Не сразу Непрядов решился сказать Стёпке, что случилось с его матерью. Егор помрачнел, стал неразговорчивым, и это сыну не нравилось. Думал, что у отца какие-то неприятности по службе, о которых посторонним не положено знать. Стёпка был всё же достаточно воспитанным и никогда не лез с расспросами к старшим, если они сами того не желали. Жалея отца, мальчишка тоже погрустнел и притих.
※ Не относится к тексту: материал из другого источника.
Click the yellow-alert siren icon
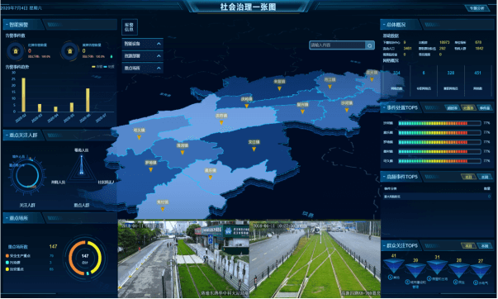 (70, 51)
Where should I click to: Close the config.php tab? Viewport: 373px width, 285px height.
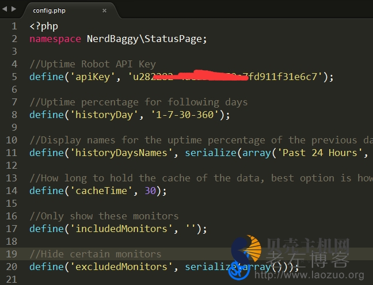click(104, 10)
Они молчали всю дорогу, пока реактивный лайнер нёс их на своих крыльях с Северов к городу на Неве. Мысли, одна ужаснее другой, всё время роились в голове Егора. Невольно думалось, что в случившемся конечно же порядком виноват Стёпка, так легкомысленно сбежавший из дома. Катя, вероятно, разволновалась, перенервничала из-за этого сорванца и уже не могла не утратить привычной собранности и остроты реакции. А кроме того, ей ведь уже не семнадцать лет, когда всё нипочем. Отчего-то вдруг вспомнилась её давняя девичья мечта. Тогда она призналась ему: «Ведь так хочется иногда отстегнуть лонжу и почувствовать себя под куполом в свободном полёте. Быть свободной как птица…» Егор грустно улыбнулся: «Вот и долеталась, птица ты моя небесная…» И оттого даже чувство неприязни, какого-то отторжения к Стёпке мимолетно шевельнулось в Егоровой душе. Но уже в следующее мгновенье он этого устыдился, подумав резонно: «Пацан ведь ещё. Ну, что с него возьмешь?..»
Но больше всего Егор конечно же винил самого себя. Полагал, надо бы не Чижевского просить, а лично самому добиться, чтобы позвонить в Ленинград, пускай даже по строго служебной оперативной связи. Ведь могли же для него хотя бы раз в штабе сделать исключение. Возможно, и удалось бы как-то опередить «роковую мечту», вовремя успокоить Катю, что сынишка их нашёлся, что он жив и здоров. Может, и не случилось бы тогда никакой беды.
Только перед самым заходом на посадку Егор все же нашёл в себе достаточно силы и рассказал сыну, какая у них в доме приключилась беда. Решил, что всё равно этого не утаишь.
Степка очень перепугался за мать. Сказал, что хочет поскорее увидеть её и попросить прощения. Он ведь не глупый был, всё понимал и оттого переживал не меньше своего отца.
Самолёт приземлился в Пулковском аэропорту точно по расписанию. Отец с сыном сели в такси и поехали домой, на Адмиралтейскую набережную. Через час они уже входили в знакомый подъезд, направляясь к старинному, медлительному как галапагосская черепаха лифту. Стёпка бойко шагал впереди отца, но у самой двери их квартиры отчего-то вдруг оробел, начал прятаться за отца.
— Ты это что, Степан Егорыч? — удивился Непрядов.
— Ключи потерял, — с тягостным вздохом повинился сын.